━━━ GIVEN TEXT ━━━
If you already know how to specify the background color for an individual data-cell, you can skip this lesson.
Some advanced browsers (Netscape and Internet Explorer, for example) allow the background color to be specified for individual cells. While all browsers may not support this, we'll let you know about it anyway.
You can specify the BackGround COLOR for a table-data or table-heading cell (apart from that specified for the HTML 'body' or 'table'). To do this, use the 'BGCOLOR' attribute in the cell's opening tag, as follows:
<TD BGCOLOR="#RGB-code">
or
<TD BGCOLOR="color-name">
or
<TH BGCOLOR="#RGB-code">
or
<TH BGCOLOR="color-name">
Let's see this demonstrated:
<TABLE BORDER=5 WIDTH=40%> <TR> <TH BGCOLOR="YELLOW" COLSPAN=2>famous last words</TH></TR> <TR ALIGN="CENTER"> <TD BGCOLOR="LIME">eenie</TD> <TD BGCOLOR="LIME">meenie</TD></TR> <TR ALIGN="CENTER"> <TD BGCOLOR="FUSCHIA">miney</TD> <TD BGCOLOR="FUSCHIA">moe</TD></TR> </TABLE>
famous last words | |
---|---|
eenie | meenie |
miney | moe |
As you can see from the demo (if your browser supports background colors in individual cells), we've specified a different color for the heading cell, and each row. To specify the color in each row, we specified the color in each data cell in that row (rather than for the row itself).
━━━ SOURCE INFORMATION ━━━
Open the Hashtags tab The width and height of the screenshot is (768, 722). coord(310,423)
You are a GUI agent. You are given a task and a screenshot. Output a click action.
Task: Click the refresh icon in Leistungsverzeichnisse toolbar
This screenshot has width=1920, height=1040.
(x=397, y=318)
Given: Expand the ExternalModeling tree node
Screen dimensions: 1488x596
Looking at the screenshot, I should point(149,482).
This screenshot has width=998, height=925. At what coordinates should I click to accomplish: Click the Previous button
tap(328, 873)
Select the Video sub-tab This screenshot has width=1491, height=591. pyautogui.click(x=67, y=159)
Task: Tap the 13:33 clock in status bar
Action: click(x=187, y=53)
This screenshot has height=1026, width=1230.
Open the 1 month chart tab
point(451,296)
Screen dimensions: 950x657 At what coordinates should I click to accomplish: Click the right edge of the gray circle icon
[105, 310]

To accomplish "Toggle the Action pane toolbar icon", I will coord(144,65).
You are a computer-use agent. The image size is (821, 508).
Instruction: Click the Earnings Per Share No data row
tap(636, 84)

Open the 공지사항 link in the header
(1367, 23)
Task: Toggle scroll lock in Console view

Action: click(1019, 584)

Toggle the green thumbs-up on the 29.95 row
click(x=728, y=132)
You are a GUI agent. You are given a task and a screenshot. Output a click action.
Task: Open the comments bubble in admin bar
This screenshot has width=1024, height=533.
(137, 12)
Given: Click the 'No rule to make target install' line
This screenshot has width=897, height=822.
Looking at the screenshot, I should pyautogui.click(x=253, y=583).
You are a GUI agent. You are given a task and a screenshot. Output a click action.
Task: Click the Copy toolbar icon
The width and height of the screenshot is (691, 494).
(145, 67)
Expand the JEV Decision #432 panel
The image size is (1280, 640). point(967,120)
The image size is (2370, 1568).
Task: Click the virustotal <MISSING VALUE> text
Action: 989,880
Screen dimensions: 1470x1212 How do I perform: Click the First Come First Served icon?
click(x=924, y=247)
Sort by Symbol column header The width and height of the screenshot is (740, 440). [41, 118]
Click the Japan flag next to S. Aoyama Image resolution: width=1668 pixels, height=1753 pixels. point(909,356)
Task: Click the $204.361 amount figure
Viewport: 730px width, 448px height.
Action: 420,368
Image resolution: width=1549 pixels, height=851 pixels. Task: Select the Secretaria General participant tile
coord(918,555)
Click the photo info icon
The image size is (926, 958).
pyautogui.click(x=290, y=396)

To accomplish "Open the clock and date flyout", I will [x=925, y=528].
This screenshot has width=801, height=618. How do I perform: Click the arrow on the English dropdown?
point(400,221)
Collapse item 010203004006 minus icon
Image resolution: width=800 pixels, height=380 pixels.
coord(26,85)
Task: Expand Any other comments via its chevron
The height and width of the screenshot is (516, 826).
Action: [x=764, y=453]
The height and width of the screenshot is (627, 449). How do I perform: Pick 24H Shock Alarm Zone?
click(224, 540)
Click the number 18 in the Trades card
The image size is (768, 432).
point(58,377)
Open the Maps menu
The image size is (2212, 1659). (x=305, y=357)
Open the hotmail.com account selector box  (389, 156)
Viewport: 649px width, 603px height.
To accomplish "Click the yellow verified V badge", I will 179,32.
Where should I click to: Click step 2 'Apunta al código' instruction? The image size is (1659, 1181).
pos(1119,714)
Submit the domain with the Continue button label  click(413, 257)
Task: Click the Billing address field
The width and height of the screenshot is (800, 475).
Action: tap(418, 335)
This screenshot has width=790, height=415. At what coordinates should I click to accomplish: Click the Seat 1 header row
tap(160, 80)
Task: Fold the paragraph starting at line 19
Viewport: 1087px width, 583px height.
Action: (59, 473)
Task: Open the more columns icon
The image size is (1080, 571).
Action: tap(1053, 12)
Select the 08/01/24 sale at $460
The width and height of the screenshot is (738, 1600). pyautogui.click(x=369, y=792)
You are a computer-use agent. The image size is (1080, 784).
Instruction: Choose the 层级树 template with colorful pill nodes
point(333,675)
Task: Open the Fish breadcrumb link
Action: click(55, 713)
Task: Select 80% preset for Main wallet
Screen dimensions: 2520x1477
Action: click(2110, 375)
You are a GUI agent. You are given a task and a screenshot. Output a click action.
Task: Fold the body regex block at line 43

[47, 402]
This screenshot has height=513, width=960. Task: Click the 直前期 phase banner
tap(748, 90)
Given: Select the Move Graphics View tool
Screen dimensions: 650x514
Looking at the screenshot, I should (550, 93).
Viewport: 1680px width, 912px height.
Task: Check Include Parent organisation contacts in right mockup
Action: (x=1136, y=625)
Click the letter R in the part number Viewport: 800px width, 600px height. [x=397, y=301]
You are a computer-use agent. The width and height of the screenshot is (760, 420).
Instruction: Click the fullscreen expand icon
━━━
### EXERCISE INSTRUCTIONS:
1: Why does the cell background color tutorial say the demo table's colors may not show for every reader?
2: Give each opening-tag form that the cell background color tutorial shows for using the BGCOLOR attribute.
3: Continue the tutorial on cell background colors, starting after its final sentence.

### EXPECTED RESPONSES:
1: Not all browsers support background colors for individual cells. Only some advanced browsers, such as Netscape and Internet Explorer, allow it, so the colors appear only if the reader's browser supports this feature.

2:
<TD BGCOLOR="#RGB-code">
<TD BGCOLOR="color-name">
<TH BGCOLOR="#RGB-code">
<TH BGCOLOR="color-name">

3:
By specifying the background color for each cell, we avoided having to "nest" tables to get cells with individual colors (which is what we did with the last lesson). Keep in mind this heirarchy, however:
As HTML evolves, and folks update their browser software, the percentages of audience lost will progressively decrease, though (I suspect) there will always be 5-10% of the internet population continuing to use less-featured browsers.